By Erika Ettin
Tribune News Service
WWR Article Summary (tl;dr) From boring conversation starters to “too much Texting”, dating expert Erika Ettin shows why that dating app may not be working for you.
Tribune News Service
Many people have said to themselves (or to everyone around them!), “These dating apps just don’t work.”
Have you said that?
When we delve into why the dating apps “don’t work,” it turns out that you may be committing one of the 10 mistakes I’m about to share. They aren’t rules, but rather tried and tested methods that work. Most of these mistakes are surprisingly simple. Let’s see how many you’re guilty of making.
–– Not writing a profile. Writing nothing makes you appear either lazy or like you’re not invested in the process of meeting someone. Neither is an appealing look. Regardless of how attractive you are in your photos, if you haven’t written a single word, then people have no idea what you’re even doing there. It doesn’t take much. I recommend 20 to 40 words on a dating app like Tinder or Bumble. What should you say? What you do for a living, a few fun facts about yourself, some random skills, a favorite food, where you’ve lived –– anything that might set you apart.
–– Too many pictures. Just because a dating site allows you to upload a certain number of photos doesn’t mean you have to. Four or five is the optimal number because people have a tendency to find one photo they don’t like and not swipe right or write to you because of it. Let’s not let that happen.
–– Group shots and pictures with others
Don’t do it. You’ll be compared with your friends. You’ll be dismissed because people don’t want to play Where’s Waldo. People want to see the person who is going to show up on the date. Period. No “social proof” that you have friends is needed. Just make sure they’re not all selfies. Then people wonder.

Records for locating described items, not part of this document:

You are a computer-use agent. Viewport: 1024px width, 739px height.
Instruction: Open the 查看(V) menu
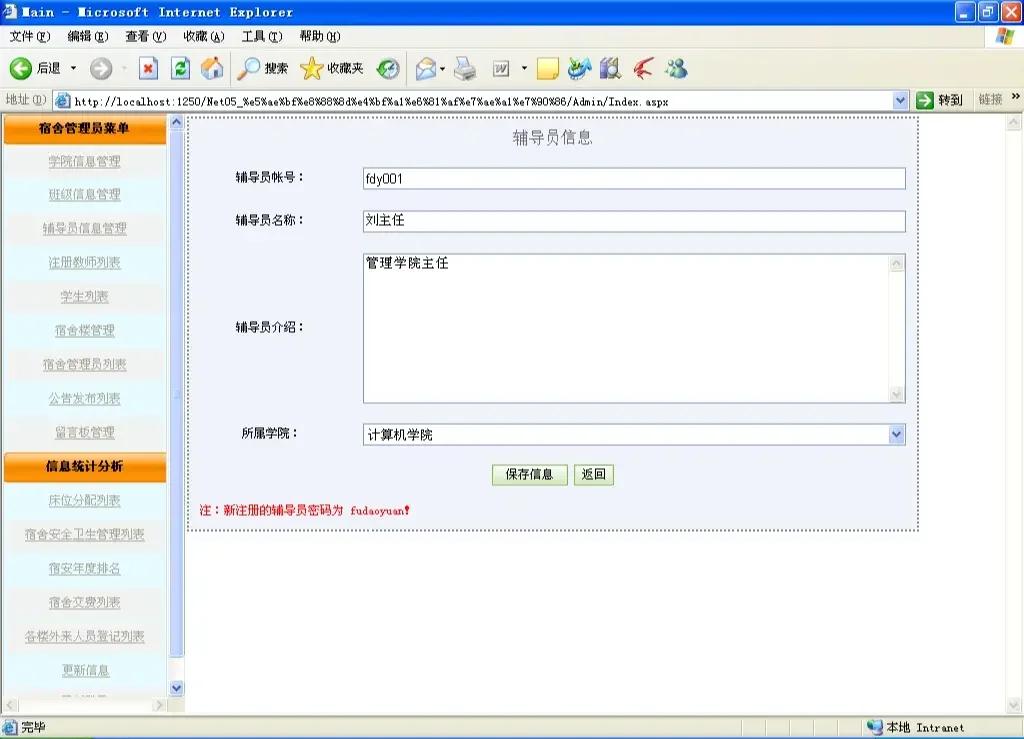point(145,36)
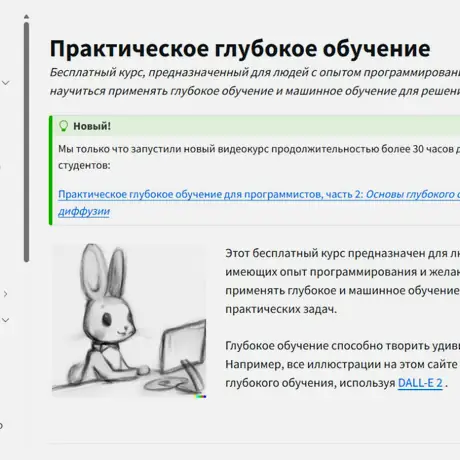Screen dimensions: 460x460
Task: Click the italic subtitle starting 'Бесплатный курс'
Action: pos(255,82)
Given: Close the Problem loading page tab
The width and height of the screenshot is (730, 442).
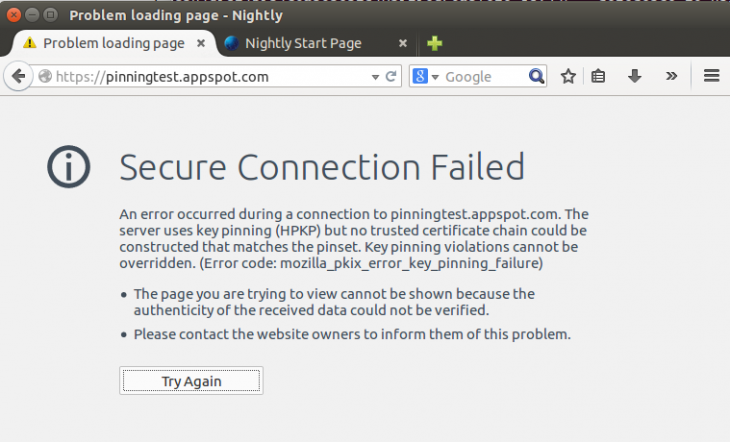Looking at the screenshot, I should click(201, 44).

–– A first photo that doesn’t show what you look like. It’s too far away, it’s the side of your head, you’re with friends, you’re blurry. You’re making it difficult for someone to figure out who you are. People make snap decisions, so don’t make it harder for them.
–– No full-body photo. With no full-body picture, people jump to conclusions. And those conclusions are generally not favorable. Don’t let people fill in the blanks with their own assumptions.
–– No interesting photos. No need to have photos of you at Machu Picchu or running a marathon, but you should still put up a photo of you doing something interesting. This just makes things easier for the person matching with you because it will generate questions. Especially on Bumble where the woman has to write first, I recommend a photo that she can ask a question about. I call that “message bait.” For example, if you do public speaking, add a photo of you at a microphone. People can ask where/why you’re speaking.
–– Boring conversation starters. If the person has given you something in their profile to reference, either that message bait picture, or something interesting written, just ask a question about it. For example, if someone has a picture of him or herself playing soccer, you can ask if they play in a league or if they’re a fan of any particular team. This is much easier than answering “hey, how are you,” 20 times a day. If they’ve really given you nothing to go on, then you have to get creative and think outside the box.
–– No momentum.
When you match with someone, try to arrange a date within a week. People are busy, so don’t lose momentum. Ultimately, the apps are just a tool for meeting people, so get to the “meeting” part sooner rather than later.
–– Too much texting.
I call texting “the death of the first date” for a reason. Often, if you text too much, a date never comes to fruition because of a lack of momentum or someone saying something that may be misconstrued. If you’re texting too much, where’s the urgency to meet? There’s no substitute for meeting in person to see if there’s chemistry.
–– Keeping a backlog of matches you haven’t talked to.
Some people see collecting matches on dating apps as some kind of game. But really, there’s no point in having matches you never speak to. They just take up space.
If you match with someone and then think they’re not for you, you should simply un-match them. I’m a fan of a clean inbox in general, and in life. Same thing with the dating apps. If you have too many matches in there, it means you may open the app, see all this stuff you don’t want to reply to, and close it. So try to keep it only to people you’re actively communicating with.
(Erika Ettin is the founder of A Little Nudge, where she helps others navigate the often intimidating world of online dating.)